WHAT THIS TASK INVOLVES: Please pick out every line in the listing below that contains the word "should" and copy each one.

INFORMATION SHOWN:
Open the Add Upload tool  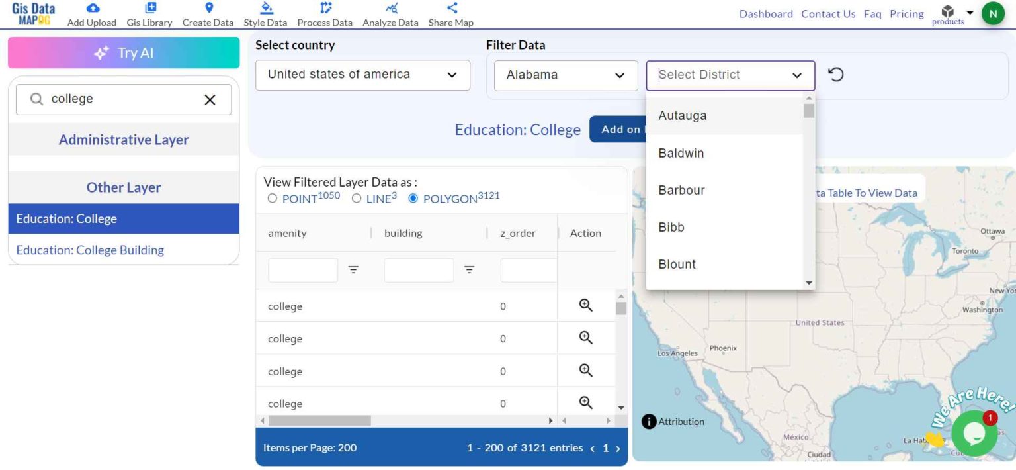[x=91, y=13]
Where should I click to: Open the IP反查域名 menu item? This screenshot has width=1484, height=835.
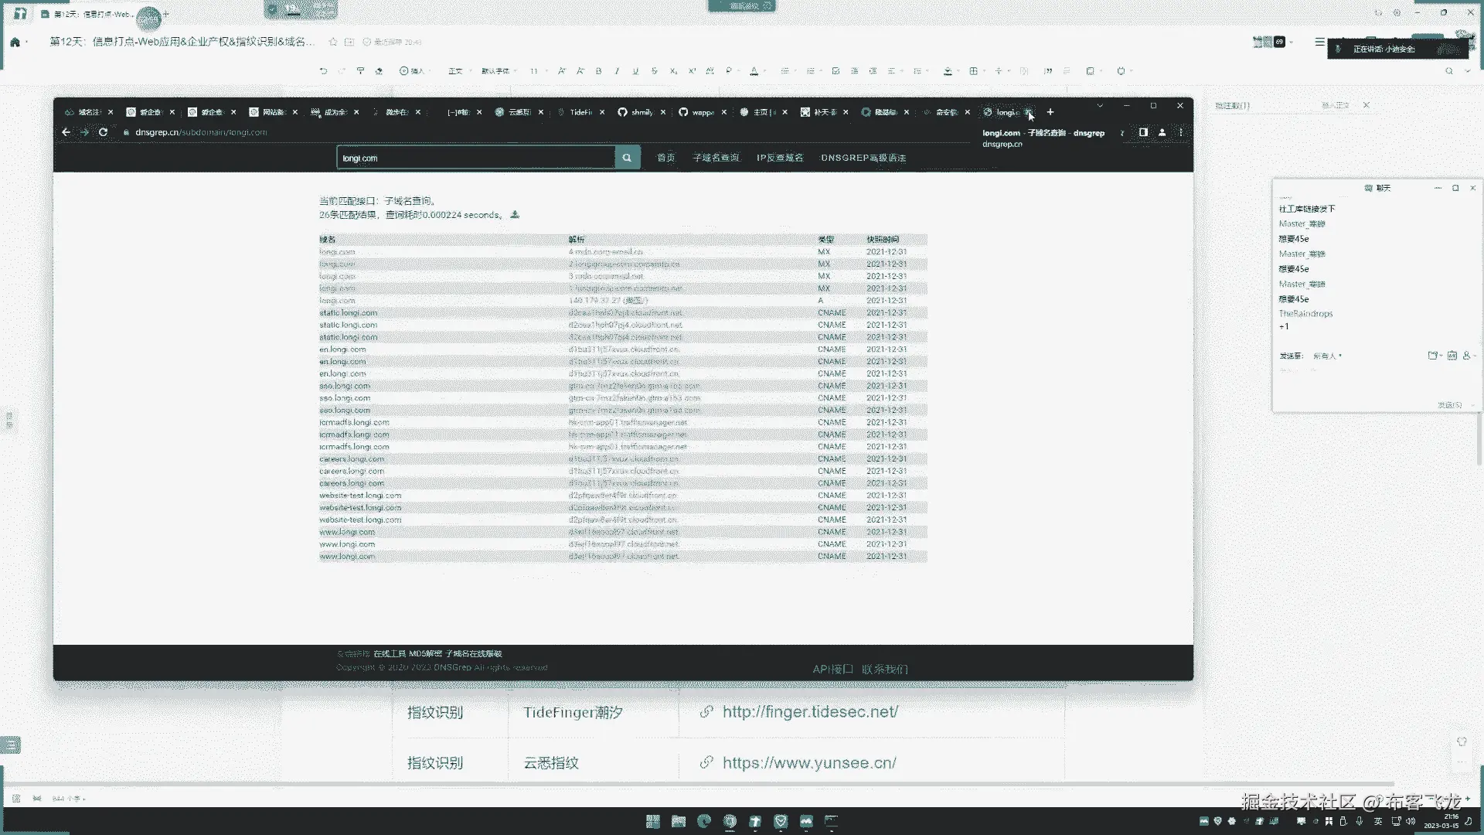[x=779, y=158]
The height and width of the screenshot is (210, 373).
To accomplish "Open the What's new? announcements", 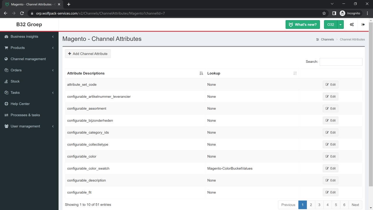I will pyautogui.click(x=302, y=25).
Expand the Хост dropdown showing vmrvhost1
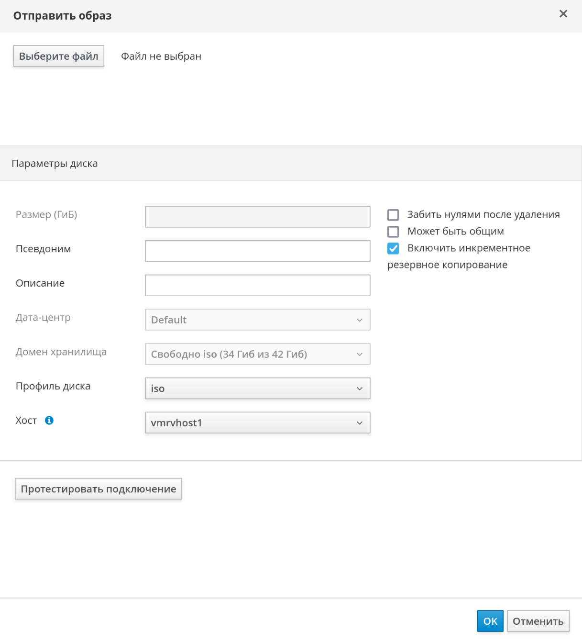The height and width of the screenshot is (643, 582). pyautogui.click(x=257, y=423)
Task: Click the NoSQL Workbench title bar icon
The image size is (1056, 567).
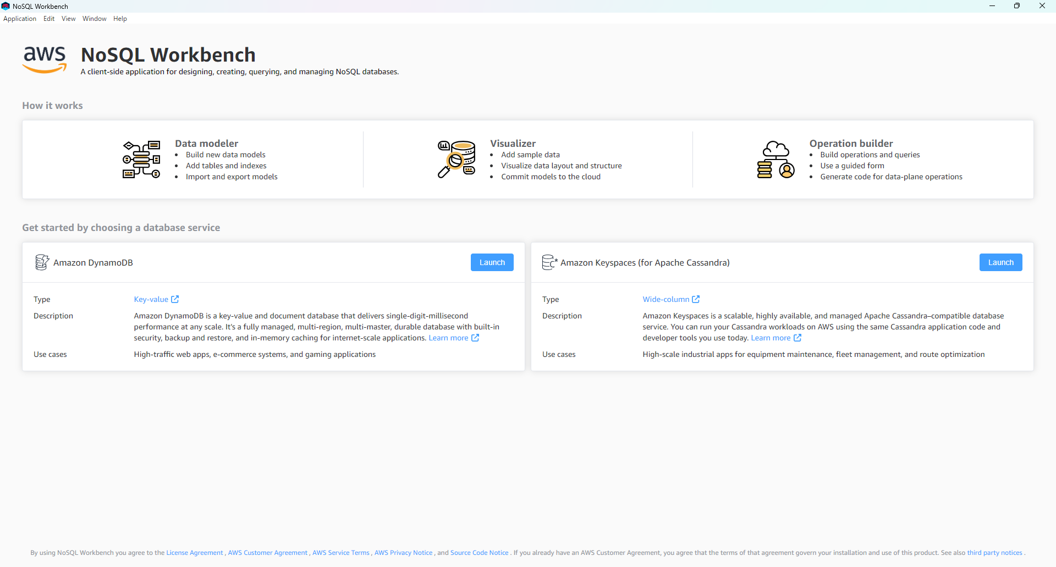Action: [x=6, y=6]
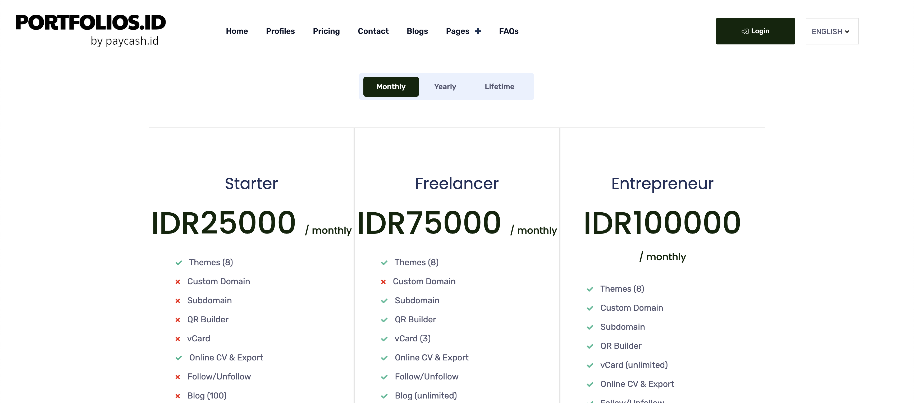
Task: Click the login arrow icon
Action: point(745,31)
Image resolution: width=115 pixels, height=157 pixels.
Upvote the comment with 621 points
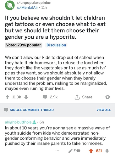coord(91,151)
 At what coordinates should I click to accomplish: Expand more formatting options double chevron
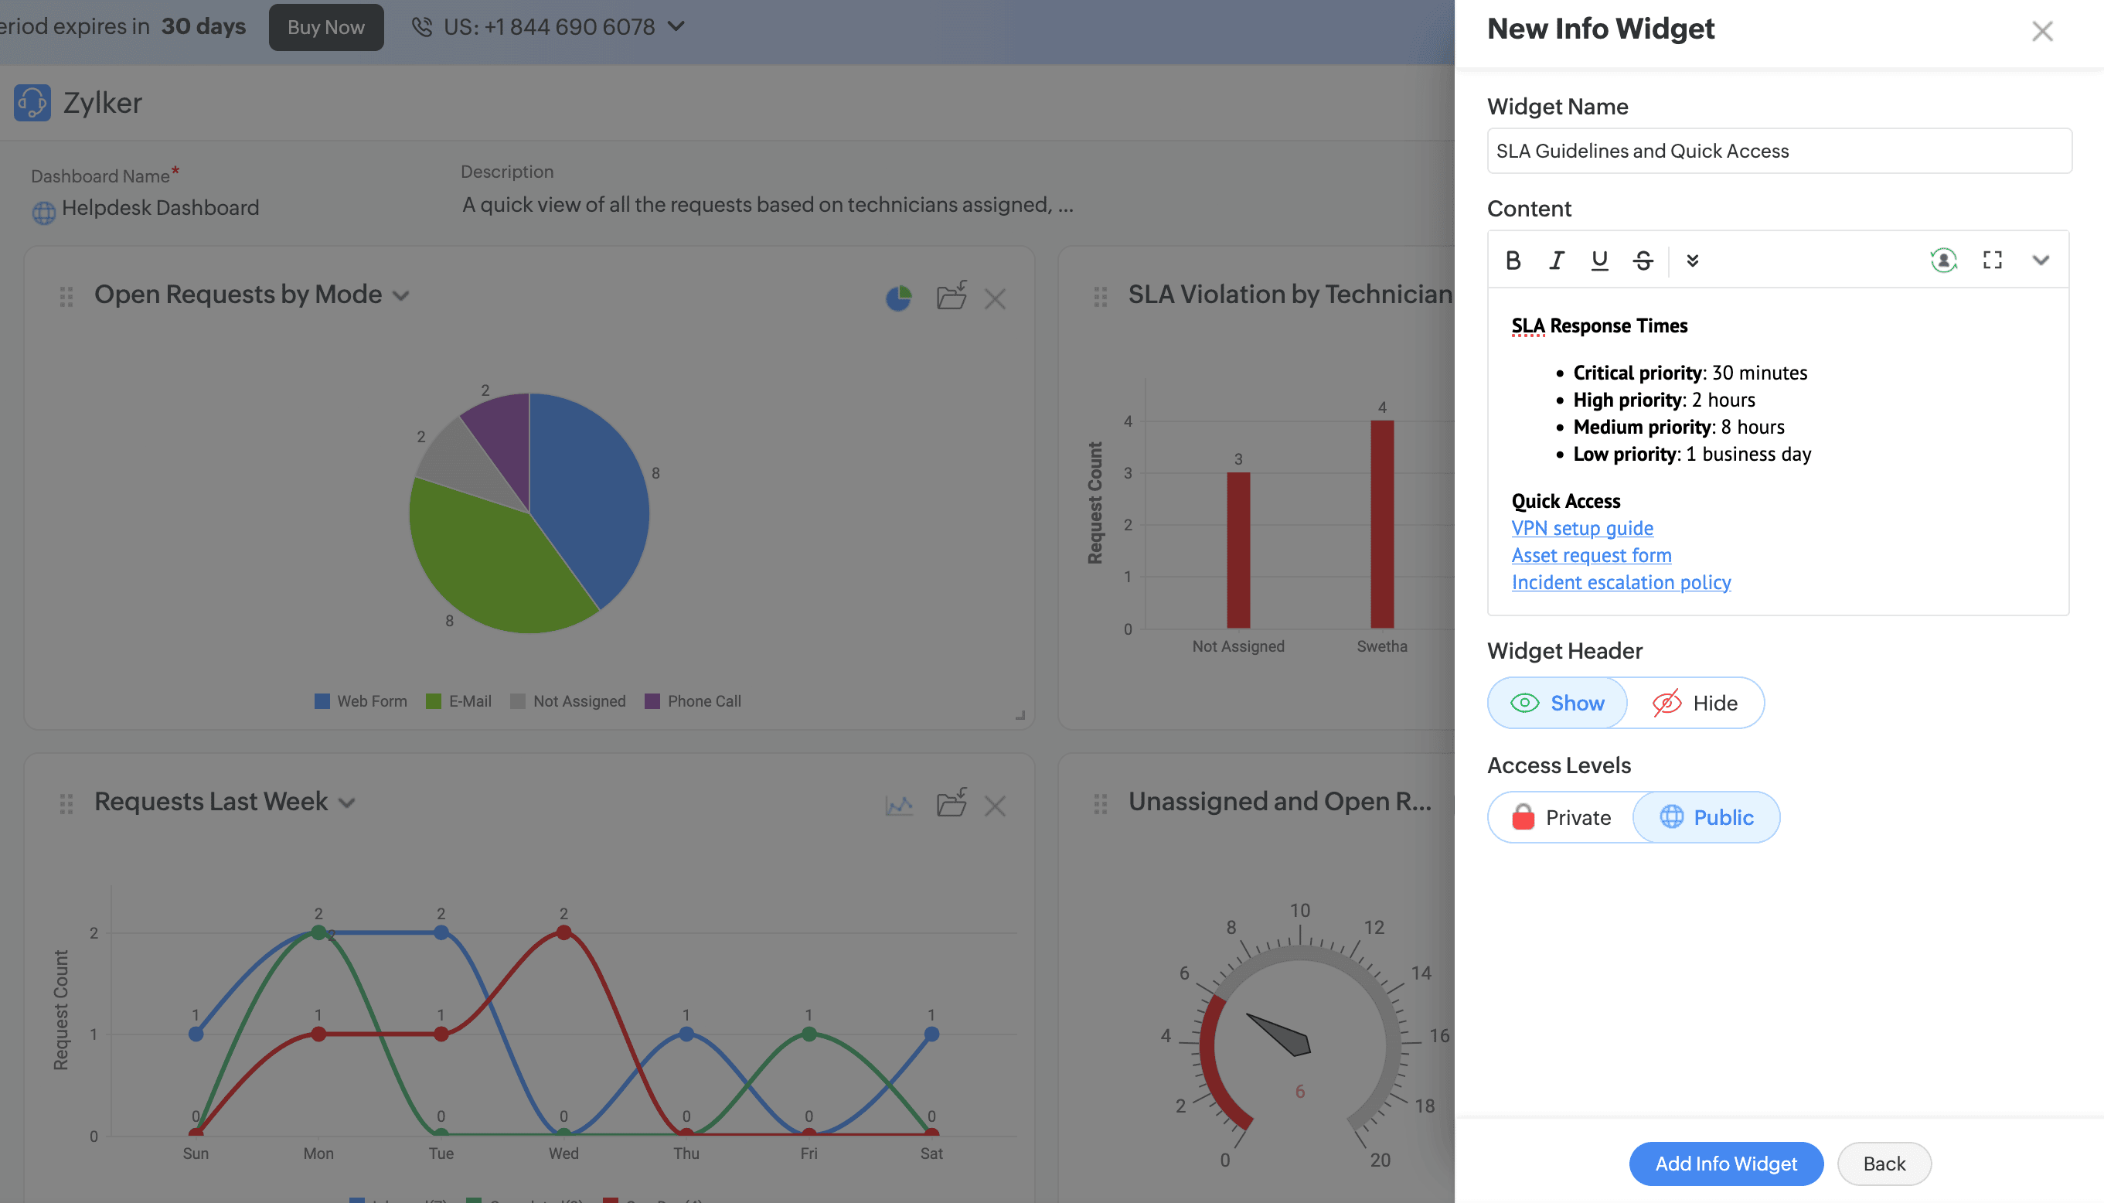(x=1692, y=260)
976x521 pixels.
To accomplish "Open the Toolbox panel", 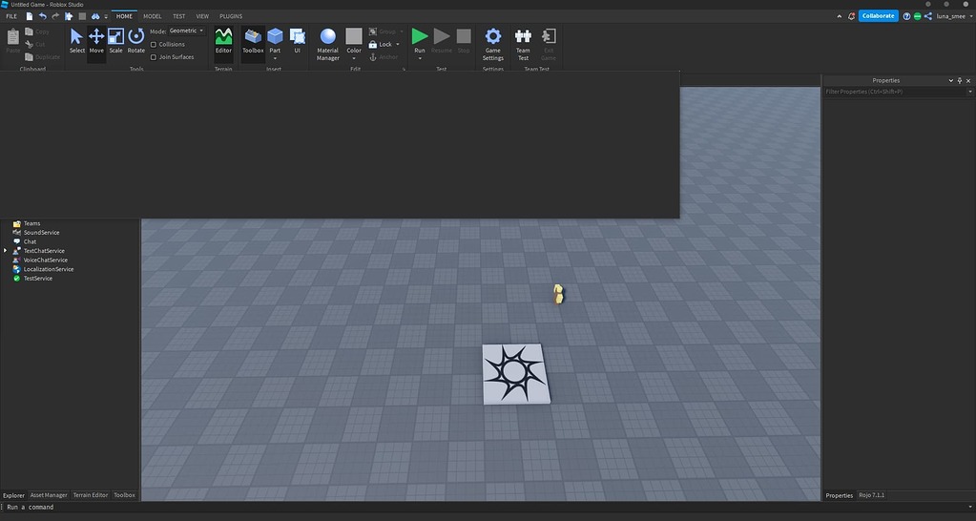I will click(253, 40).
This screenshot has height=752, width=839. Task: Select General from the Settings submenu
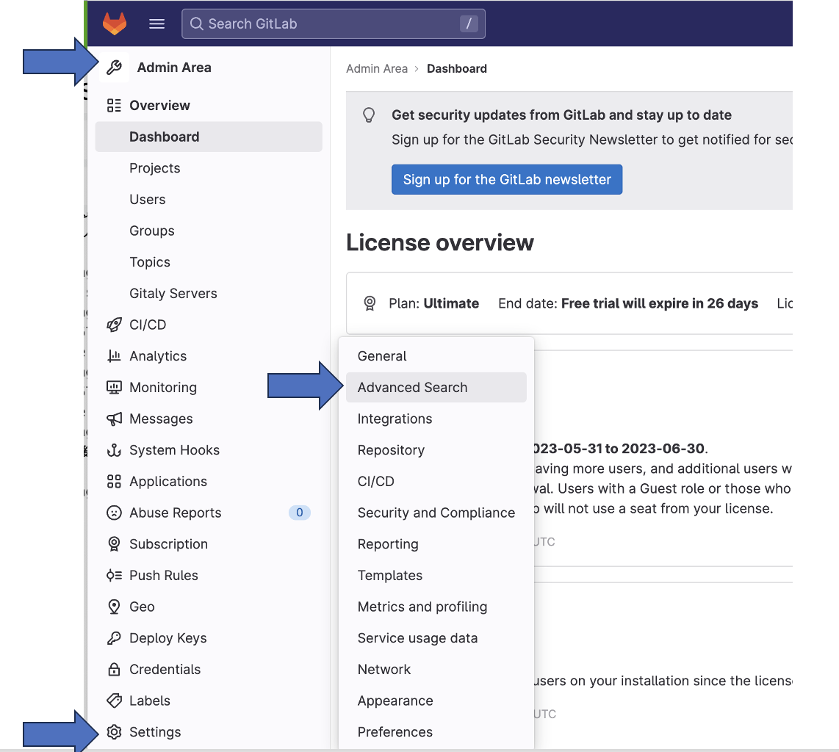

RESPONSE:
Where should I click to: Open the IP反查域名 menu item? This screenshot has width=1484, height=835.
 At what coordinates should I click to accomplish: Expand more formatting options double chevron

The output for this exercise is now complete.